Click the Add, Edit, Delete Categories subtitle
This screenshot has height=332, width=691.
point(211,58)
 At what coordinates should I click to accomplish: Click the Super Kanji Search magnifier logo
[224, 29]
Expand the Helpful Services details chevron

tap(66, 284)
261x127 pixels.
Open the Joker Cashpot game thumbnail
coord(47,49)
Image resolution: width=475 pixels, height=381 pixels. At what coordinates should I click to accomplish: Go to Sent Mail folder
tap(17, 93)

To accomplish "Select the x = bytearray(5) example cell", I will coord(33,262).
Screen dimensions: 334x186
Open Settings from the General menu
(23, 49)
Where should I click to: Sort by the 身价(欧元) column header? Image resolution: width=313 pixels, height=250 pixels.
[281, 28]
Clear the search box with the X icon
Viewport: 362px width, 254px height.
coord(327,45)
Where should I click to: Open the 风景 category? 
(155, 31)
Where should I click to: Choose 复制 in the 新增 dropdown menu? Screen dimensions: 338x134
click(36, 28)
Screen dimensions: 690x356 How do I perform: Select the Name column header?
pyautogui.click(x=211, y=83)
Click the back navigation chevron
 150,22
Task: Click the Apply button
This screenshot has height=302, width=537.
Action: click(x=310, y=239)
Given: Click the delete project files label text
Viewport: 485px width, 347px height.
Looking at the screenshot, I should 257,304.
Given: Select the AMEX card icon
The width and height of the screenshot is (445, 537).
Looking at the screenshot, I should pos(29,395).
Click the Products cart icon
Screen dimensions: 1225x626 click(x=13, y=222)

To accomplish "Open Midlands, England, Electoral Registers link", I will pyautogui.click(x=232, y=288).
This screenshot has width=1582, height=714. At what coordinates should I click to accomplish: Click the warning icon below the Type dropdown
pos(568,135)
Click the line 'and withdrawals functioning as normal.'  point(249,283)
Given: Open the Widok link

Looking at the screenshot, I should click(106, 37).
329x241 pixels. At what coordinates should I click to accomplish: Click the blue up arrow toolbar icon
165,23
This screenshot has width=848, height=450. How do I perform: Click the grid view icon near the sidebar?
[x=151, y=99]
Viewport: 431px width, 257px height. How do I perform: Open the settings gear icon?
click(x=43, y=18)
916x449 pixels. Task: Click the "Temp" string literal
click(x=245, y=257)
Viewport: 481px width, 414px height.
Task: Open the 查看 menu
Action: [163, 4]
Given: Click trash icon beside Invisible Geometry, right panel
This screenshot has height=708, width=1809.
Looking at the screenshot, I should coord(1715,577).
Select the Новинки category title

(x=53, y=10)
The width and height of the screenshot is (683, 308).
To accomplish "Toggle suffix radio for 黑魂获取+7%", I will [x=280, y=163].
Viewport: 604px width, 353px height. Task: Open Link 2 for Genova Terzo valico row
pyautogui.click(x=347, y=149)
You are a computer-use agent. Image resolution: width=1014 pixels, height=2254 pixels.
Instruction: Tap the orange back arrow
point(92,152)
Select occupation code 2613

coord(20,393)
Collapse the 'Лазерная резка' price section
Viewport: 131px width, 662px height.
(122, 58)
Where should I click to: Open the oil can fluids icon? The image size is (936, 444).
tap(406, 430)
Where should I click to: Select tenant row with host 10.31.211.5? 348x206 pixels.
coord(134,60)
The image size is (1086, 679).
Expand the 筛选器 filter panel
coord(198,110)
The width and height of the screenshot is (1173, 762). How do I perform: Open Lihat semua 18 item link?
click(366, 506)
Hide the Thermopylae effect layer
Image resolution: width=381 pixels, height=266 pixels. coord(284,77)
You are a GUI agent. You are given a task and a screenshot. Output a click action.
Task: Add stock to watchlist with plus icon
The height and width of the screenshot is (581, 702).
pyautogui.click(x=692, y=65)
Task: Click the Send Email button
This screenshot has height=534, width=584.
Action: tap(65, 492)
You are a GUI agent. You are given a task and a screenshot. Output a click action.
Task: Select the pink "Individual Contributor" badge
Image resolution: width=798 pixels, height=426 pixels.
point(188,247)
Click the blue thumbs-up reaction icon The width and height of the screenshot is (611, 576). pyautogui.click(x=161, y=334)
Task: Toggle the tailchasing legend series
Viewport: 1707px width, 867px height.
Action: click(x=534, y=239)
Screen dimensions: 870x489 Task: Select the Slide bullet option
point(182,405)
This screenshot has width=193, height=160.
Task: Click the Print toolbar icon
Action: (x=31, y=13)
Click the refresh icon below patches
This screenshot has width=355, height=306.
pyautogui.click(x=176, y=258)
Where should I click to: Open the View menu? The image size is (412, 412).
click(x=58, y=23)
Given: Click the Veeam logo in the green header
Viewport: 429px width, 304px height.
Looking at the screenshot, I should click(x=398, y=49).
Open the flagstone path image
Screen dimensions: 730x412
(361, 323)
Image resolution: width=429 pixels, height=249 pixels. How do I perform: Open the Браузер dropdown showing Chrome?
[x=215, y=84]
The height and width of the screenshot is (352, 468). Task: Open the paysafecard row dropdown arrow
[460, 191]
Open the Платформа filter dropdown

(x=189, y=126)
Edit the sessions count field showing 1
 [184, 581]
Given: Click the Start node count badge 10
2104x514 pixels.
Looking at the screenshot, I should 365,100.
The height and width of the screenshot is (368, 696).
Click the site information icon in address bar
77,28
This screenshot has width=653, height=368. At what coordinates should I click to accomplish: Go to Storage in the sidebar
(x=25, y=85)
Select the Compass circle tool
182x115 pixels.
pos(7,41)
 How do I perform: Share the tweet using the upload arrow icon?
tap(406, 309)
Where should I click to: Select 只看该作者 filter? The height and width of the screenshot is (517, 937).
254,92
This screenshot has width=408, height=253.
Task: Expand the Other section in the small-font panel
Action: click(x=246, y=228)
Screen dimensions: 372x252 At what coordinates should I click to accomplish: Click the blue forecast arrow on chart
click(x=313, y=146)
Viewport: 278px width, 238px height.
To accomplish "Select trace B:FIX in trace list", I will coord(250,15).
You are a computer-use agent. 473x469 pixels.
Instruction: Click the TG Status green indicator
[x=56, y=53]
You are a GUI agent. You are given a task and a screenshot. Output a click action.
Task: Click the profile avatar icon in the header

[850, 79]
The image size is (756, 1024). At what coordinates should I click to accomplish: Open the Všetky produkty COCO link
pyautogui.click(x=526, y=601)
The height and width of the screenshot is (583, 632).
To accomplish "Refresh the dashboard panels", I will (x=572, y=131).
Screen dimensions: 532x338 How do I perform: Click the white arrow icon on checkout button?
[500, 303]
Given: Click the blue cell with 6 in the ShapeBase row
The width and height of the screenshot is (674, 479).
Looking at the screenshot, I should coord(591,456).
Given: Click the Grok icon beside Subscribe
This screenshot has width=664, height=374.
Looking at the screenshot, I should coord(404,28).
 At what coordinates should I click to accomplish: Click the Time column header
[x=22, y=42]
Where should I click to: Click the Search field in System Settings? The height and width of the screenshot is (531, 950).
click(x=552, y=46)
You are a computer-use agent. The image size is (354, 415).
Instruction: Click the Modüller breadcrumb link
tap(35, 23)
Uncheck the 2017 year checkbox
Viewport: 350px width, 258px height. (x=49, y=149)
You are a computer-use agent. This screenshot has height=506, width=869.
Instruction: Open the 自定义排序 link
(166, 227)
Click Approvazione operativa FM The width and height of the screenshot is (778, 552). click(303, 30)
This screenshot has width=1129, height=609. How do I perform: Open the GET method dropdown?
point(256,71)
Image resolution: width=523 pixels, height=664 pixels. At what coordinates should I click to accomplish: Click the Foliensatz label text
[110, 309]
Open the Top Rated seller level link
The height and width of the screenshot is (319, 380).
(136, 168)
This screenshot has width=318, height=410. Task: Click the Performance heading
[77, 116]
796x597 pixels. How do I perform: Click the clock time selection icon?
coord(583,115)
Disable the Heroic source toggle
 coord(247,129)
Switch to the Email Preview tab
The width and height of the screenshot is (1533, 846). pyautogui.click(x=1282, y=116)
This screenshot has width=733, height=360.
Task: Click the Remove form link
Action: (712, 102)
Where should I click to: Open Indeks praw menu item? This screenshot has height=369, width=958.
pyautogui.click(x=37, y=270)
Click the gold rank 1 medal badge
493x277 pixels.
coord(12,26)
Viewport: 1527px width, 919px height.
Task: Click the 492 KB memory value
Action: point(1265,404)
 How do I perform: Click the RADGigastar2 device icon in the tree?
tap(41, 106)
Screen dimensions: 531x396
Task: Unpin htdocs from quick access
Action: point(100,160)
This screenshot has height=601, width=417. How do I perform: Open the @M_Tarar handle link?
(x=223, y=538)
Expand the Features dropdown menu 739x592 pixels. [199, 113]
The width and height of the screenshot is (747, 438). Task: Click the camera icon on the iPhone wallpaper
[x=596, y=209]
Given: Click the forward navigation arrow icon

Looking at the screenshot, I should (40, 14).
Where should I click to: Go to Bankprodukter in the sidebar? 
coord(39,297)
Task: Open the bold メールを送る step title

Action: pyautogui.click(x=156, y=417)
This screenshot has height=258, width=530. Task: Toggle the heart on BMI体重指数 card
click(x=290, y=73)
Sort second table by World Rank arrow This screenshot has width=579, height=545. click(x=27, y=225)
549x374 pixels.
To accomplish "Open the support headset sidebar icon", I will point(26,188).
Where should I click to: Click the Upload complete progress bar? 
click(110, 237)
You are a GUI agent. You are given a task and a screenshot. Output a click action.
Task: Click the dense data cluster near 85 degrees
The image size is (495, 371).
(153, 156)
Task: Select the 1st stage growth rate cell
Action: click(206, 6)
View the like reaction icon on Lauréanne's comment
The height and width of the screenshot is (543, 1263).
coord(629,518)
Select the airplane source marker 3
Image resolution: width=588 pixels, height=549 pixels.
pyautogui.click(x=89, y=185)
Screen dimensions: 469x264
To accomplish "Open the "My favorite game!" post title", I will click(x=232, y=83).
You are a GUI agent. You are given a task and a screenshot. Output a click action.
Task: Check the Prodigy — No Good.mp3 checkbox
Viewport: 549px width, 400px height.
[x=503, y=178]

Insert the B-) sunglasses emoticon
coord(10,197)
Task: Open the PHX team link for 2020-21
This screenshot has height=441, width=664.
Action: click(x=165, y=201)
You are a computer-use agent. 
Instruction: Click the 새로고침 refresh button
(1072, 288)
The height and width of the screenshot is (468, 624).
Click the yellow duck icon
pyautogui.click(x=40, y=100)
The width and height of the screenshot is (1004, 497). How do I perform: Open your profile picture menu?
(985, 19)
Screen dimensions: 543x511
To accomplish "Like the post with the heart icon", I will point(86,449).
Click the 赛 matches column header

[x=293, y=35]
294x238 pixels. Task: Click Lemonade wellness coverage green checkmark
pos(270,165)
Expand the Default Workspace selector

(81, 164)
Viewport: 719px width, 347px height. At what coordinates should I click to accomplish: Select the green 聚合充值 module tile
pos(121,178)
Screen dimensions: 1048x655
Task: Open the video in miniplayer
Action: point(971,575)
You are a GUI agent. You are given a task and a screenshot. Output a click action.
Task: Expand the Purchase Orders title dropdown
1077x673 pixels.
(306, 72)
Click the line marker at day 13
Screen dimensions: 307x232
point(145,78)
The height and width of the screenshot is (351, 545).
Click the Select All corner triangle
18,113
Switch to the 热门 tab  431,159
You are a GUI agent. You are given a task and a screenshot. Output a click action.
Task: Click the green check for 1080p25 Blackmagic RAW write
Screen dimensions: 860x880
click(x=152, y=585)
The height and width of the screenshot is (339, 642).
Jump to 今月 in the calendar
__________________________________________________
> **INSTRUCTIONS FOR THE TASK**
Which lines contain "computer"? Copy each of them from the listing.

> **EXERCISE RESPONSE**
You are a computer-use agent. Image resolution: width=1014 pixels, height=2254 pixels.
You are a computer-use agent. 473x469 pixels.
You are a computer-use agent. The image size is (354, 415).
You are a computer-use agent. This screenshot has height=506, width=869.
You are a computer-use agent. 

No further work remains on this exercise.